Show that the mean ergodic theorem still holds if we replace the assumption that $T$ is an isometry by the assumption that $T$ is contraction, that is $||T f|| ≤ ||f||$ for all $f ∈ H$ where $H$ is Hilbert space?
Why the theorem still holds? what is the relation between isometry and contraction? And how to show that $T $ is contraction iff $T ^∗ $ (adjoint operator of $T$) is a contraction?
Any help please.
Thanks.
I knew I remembered this problem. I have it saved on my computer from exactly 4 years ago!

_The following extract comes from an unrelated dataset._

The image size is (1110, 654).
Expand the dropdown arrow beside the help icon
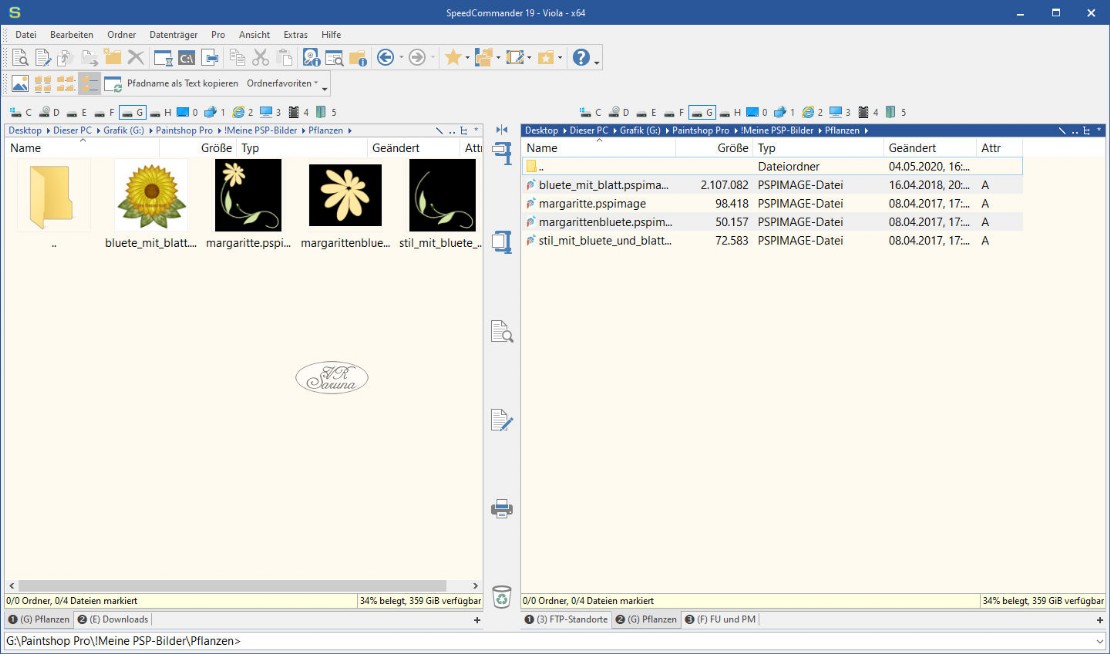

Chapter 6 Exercise 25: Note that all we needed for the proof of the mean ergodic Theorem was to write $f= f_0+f_1$ for $f_0 \in S$ and $f_1 \in \overline{S_1}$. If $T$ is a contraction instead of an isometry, $A_nf_0$ is still equal to $f_0 = P(f)$ and $||A_n(f_1-f_1')|| \le \frac{1}{n} \sum_{k=0}^{n-1} ||T^k(f_1-f_1')|| \le ||f_1-f_1'||$. Thus, all we need to show is $S^\perp \subseteq \overline{S_1}$. It thus suffices to show $\overline{S_1}^\perp \subseteq S$. Observe that $f \in \overline{S_1}^\perp$ iff $\langle f,g-TG \rangle = 0$ $\forall g \in H \iff f = T^*f \iff f \in S_*$. Therefore, it suffices to show if $T$ is a contraction, then $S_* \subseteq S$.
\vspace{2mm}
Suppose $T^*f = f$. Then, $||Tf||\cdot||f|| \le ||f||^2 = \langle f, f \rangle = \langle f,T^*f \rangle = \langle Tf,f\rangle$ so we have equality in Cauchy-Schwarz implying $Tf = cf$ for some $c$. Then, $c\langle f,f\rangle = \langle cf,f \rangle = \langle Tf,f\rangle = \langle f,T^*f \rangle = \langle f,f\rangle \implies c = 1$, as desired.